TASK INSTRUCTIONS: Sift the material for lines containing "chart", and return them.
== Segment start ==
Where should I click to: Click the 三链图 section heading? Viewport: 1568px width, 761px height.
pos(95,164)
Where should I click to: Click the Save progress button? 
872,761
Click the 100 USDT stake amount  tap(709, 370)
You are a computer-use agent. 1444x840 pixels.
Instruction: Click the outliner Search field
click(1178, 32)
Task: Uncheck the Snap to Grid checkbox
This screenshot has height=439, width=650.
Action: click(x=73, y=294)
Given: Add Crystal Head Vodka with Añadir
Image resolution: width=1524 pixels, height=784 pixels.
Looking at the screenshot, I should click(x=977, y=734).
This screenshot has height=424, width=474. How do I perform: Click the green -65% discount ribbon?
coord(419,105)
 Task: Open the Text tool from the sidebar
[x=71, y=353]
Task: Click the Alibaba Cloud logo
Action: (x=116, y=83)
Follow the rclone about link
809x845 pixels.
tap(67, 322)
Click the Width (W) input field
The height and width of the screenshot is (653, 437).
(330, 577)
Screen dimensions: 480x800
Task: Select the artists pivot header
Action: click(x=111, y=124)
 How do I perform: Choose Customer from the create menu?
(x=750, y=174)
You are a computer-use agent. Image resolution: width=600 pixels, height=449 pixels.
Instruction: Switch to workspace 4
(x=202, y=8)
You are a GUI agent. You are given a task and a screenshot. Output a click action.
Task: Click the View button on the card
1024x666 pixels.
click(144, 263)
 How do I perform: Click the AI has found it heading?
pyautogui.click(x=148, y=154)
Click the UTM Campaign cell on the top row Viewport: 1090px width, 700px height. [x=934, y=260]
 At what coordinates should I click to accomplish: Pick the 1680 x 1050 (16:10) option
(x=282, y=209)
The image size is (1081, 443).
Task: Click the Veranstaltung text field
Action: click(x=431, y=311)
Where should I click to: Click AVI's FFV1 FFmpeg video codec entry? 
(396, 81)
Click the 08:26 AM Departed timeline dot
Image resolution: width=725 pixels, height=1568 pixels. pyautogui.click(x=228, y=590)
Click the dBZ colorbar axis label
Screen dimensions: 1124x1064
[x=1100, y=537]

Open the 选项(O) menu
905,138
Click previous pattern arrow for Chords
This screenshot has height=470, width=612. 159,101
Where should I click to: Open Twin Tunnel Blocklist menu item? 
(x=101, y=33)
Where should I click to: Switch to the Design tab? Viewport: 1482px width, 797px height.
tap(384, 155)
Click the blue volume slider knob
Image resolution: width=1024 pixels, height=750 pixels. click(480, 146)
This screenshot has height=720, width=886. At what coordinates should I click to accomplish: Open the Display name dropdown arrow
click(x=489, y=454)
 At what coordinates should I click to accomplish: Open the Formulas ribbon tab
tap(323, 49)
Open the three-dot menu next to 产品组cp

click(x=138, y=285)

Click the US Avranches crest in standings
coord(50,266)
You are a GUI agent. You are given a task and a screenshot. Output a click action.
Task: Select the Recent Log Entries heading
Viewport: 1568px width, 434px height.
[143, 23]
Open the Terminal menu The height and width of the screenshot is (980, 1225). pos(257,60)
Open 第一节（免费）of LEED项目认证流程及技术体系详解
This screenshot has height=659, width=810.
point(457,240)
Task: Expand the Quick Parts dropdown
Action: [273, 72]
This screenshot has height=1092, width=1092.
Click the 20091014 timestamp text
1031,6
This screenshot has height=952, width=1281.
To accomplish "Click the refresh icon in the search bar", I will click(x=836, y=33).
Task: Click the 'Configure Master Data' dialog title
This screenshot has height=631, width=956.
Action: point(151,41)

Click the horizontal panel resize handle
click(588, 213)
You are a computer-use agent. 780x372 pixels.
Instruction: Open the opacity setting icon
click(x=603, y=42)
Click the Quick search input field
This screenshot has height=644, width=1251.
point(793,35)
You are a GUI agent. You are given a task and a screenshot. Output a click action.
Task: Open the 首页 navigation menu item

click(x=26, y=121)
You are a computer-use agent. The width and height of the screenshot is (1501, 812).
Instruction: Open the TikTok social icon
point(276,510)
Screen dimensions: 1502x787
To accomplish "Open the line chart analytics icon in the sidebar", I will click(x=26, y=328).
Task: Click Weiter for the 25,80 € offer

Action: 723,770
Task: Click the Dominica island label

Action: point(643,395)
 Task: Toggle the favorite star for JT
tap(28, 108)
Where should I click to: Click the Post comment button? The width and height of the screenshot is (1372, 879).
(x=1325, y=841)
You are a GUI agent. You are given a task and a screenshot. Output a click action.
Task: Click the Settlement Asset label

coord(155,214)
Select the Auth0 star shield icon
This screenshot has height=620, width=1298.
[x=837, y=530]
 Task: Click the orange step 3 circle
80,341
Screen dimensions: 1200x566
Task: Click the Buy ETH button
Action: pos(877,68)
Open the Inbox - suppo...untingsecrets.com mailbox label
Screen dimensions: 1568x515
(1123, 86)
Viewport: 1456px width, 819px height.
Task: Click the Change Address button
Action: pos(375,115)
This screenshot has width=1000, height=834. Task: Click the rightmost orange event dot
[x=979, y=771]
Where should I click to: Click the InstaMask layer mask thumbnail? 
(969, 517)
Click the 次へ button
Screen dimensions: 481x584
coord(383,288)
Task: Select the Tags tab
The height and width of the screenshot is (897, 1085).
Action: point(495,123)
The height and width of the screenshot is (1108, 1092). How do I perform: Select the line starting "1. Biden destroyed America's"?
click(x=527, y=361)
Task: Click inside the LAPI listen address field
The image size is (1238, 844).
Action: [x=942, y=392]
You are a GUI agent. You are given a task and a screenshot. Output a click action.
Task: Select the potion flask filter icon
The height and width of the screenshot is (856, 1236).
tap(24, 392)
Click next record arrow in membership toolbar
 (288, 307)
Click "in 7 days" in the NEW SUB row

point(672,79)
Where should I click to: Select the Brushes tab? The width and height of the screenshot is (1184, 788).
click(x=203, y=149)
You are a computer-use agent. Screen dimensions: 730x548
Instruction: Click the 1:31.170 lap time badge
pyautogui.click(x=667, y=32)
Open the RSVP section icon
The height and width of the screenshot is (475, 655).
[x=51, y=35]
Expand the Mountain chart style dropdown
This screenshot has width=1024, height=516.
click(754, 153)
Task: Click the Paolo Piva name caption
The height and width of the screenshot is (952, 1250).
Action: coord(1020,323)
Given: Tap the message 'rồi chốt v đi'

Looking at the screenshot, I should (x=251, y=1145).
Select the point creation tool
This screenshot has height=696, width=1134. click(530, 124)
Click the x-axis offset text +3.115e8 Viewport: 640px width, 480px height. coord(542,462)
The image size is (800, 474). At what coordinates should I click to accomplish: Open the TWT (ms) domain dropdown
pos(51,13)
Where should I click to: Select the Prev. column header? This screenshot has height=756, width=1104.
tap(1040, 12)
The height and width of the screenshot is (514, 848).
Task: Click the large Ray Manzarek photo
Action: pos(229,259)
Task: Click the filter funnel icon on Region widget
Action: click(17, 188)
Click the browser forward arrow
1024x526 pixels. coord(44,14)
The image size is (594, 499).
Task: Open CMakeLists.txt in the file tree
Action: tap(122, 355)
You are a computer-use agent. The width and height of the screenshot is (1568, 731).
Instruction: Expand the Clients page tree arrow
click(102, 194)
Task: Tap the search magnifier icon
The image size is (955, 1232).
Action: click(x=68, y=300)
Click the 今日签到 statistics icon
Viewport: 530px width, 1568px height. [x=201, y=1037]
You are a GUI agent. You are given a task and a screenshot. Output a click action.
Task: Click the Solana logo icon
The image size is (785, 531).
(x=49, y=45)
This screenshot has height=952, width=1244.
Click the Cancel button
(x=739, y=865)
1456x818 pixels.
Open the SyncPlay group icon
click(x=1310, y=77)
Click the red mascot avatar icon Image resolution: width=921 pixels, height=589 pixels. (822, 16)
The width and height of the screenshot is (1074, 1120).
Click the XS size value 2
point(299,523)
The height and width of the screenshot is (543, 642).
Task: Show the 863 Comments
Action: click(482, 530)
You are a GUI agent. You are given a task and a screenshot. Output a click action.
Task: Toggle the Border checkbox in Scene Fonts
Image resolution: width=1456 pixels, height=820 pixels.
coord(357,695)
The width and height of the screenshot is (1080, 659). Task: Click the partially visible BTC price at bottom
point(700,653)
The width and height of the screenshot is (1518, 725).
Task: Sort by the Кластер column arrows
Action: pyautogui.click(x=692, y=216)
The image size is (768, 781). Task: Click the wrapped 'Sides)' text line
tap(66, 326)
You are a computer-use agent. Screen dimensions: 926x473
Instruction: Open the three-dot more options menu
== Segment end ==
SOLUTION TO THE PROBLEM:
To accomplish "Open the line chart analytics icon in the sidebar", I will click(x=26, y=328).
Expand the Mountain chart style dropdown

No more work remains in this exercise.